Sarkozy had hoped for a State Dinner at the White House, but instead will have to be satisfied with a private affair.
He has remained deaf to Mr. Obama's call for more help in Afghanistan. Any French troop increase would not be supported by a public lulled by 60 years of peace in Europe and where the horrors of WWII are still the Nr. 1 topic at many dinner tables.
So whereas the Obama Administration is under fire for being dangerously socialist, the real Socialists in France are winning by painting a conservative Sarkozy as a dangerously pro-American politician.
The reality is that, whether Obama (on his country's left) or Sarkozy (on his country's right, but way left of Obama), little can be done as long as the Masters of Finances are the real rulers. The current crisis has caused huge unemployment, a surge in poverty, and destroyed the middle class. As long as our politicians will depend on them for their campaigns, do not expect much change. In 1922 president Millerand of France complained already about "The Money wall".

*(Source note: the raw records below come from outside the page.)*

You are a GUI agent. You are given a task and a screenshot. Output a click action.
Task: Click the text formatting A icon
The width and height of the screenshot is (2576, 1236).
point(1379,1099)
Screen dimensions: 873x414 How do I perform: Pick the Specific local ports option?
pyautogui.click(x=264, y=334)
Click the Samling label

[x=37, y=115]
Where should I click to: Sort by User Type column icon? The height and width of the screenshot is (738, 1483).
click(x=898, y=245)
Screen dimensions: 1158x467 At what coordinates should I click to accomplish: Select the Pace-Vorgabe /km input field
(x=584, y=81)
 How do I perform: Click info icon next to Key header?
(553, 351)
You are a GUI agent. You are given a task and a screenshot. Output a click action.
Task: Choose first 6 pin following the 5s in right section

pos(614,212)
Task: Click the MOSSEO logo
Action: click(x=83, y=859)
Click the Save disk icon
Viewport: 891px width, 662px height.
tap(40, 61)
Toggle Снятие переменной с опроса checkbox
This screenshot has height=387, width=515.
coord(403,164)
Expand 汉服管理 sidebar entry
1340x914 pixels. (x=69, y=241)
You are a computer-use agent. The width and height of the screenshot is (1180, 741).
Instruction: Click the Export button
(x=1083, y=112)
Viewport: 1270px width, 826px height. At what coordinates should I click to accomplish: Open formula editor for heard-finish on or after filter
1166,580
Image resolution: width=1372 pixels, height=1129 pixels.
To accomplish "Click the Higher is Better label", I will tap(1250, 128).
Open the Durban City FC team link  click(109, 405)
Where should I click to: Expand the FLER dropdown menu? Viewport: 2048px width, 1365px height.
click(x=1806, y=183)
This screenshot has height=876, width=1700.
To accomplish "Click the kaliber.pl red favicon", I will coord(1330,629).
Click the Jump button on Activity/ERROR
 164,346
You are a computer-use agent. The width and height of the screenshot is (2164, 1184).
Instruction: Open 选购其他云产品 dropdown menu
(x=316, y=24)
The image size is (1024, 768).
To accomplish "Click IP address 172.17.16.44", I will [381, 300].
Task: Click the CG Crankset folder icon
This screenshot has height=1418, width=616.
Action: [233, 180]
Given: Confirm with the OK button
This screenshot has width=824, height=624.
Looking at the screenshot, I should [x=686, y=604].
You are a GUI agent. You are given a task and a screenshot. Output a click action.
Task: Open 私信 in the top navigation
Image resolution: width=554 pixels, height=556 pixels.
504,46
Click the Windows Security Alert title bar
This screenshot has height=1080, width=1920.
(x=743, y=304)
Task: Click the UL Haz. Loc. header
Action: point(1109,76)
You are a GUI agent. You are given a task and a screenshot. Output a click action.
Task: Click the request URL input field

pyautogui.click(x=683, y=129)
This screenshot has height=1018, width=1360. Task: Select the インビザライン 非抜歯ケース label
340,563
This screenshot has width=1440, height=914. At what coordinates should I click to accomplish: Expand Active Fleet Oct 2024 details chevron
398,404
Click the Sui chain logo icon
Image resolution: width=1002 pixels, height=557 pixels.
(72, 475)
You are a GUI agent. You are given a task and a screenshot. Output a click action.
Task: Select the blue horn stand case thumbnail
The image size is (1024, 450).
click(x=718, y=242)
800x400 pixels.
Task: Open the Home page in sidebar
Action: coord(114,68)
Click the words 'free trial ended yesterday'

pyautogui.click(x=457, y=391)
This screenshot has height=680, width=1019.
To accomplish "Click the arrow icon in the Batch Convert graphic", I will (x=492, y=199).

It is ridiculous for the Republicans to warn against "a European syatem" or a "French type solution". Just as it is for French socialists to say:" anything but the American system". If you take the Health Care Reform Law, for instance, you would think that taking care of the sick and the poor would be a natural policy for a party that claims so loudly to be christian. Isn't it weird that it is de-christianized Europe that leads the way in taking care its most vulnerable?